Alexander Ivanovich Chuprov (Александр Иванович Чупров; 1841–1908) was a professor of political economy and statistics at Moscow University whose lectures provided the standard introduction to economics for late 19th-century Russian students.

Chuprov's father was an Orthodox priest based in Mosalsk. Alexander attended the Law Department of the Moscow University where he became interested in Wilhelm Roscher's research. He founded the Moscow Society to Disseminate Technical Knowledge in 1869 and was elected into the Russian Academy of Sciences in 1887.

Chuprov has been described as the founder of transport economics and the multiple-factor analysis of economic regions. In his landmark work The Railway Economy (1875–78) he analyzed statistics on railway traffic. He distinguished one region from another according to "the value of the market, the cost of transportation, and demographic indicators".

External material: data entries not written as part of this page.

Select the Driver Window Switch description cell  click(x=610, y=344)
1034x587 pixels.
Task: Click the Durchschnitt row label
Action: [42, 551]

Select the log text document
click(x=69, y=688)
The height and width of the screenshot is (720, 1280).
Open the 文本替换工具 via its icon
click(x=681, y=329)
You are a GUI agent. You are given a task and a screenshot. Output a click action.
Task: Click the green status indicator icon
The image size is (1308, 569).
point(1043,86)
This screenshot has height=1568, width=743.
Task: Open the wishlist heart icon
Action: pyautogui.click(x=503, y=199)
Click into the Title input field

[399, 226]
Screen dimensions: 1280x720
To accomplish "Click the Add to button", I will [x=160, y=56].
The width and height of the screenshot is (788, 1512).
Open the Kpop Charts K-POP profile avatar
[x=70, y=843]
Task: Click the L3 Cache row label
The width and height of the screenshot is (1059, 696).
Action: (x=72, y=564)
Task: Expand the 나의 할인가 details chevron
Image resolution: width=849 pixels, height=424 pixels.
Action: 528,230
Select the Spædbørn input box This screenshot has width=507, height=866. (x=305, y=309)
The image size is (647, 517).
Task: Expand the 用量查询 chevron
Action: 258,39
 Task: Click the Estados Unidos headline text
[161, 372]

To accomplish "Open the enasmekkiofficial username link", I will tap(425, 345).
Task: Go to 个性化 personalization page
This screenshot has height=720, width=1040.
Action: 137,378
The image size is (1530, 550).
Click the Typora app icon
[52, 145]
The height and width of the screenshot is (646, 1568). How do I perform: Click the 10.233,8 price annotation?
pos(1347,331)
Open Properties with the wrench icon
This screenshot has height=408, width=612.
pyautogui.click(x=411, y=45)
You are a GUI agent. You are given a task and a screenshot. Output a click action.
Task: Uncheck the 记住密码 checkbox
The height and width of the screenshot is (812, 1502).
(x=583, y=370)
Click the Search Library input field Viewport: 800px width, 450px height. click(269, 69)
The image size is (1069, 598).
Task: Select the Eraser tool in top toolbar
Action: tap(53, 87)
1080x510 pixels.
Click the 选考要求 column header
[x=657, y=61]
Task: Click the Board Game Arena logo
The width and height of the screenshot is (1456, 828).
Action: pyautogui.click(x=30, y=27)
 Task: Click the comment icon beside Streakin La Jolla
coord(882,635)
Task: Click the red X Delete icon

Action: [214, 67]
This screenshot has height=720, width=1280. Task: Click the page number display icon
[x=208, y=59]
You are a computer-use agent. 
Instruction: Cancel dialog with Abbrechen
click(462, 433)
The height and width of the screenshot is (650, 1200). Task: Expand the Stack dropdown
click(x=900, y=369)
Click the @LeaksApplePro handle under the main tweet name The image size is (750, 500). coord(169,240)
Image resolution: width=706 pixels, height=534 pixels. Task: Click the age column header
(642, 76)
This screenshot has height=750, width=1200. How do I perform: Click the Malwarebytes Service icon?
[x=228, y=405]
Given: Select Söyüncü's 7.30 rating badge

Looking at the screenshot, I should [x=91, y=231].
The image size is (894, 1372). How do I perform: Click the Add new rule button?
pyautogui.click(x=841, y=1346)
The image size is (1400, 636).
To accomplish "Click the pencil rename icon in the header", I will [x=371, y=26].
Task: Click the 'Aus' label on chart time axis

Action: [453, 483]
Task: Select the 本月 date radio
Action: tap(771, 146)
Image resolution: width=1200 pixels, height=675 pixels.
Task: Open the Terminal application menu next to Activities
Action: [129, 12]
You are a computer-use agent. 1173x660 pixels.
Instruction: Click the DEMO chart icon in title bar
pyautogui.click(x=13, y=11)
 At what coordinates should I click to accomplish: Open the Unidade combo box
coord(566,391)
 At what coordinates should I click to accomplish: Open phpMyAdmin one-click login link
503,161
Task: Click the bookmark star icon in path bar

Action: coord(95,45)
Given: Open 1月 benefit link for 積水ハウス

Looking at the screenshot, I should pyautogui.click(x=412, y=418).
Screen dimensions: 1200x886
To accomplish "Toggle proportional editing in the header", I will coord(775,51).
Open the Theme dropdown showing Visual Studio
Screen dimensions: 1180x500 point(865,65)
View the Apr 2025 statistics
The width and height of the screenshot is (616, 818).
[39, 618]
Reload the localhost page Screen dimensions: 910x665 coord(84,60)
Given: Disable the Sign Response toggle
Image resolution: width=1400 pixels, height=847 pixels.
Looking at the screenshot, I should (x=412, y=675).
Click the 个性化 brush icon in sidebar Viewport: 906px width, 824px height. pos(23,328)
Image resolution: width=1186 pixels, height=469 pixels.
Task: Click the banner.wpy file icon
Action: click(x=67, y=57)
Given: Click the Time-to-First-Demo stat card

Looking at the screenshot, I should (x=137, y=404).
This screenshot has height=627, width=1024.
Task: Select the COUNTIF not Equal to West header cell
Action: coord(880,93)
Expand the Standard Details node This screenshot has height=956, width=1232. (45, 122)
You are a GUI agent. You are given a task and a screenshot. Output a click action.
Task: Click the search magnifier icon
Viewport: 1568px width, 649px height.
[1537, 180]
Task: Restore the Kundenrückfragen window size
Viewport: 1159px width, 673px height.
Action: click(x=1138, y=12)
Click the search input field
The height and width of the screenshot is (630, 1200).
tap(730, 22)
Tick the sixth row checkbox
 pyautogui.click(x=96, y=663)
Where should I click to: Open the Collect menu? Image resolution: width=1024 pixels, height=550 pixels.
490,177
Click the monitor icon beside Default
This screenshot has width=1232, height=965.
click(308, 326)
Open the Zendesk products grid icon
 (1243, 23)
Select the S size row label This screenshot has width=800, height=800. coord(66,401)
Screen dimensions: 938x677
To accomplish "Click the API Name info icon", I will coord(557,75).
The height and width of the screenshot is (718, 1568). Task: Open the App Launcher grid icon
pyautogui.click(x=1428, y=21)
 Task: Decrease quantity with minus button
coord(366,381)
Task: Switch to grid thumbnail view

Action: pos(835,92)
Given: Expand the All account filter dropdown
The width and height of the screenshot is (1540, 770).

Chuprov became known as "the heart and soul" of zemstvo statistical investigations and sample surveys in the Russian Empire. His researchers are said to have interviewed 4.5 million Russian muzhiks. Their mission was to provide a modern statistical description of the Russian peasant commune, or obschina. Chuprov viewed the Russian obshchina as a valuable social institution which should be preserved.

Chuprov was a lifelong friend of another prominent statistician, Ivan Yanzhul. One of his students at the Moscow University was Wassily Kandinsky. His son Alexander A. Chuprov (1874–1926) is said to have given "much impetus to statistics in pre-revolutionary Russia".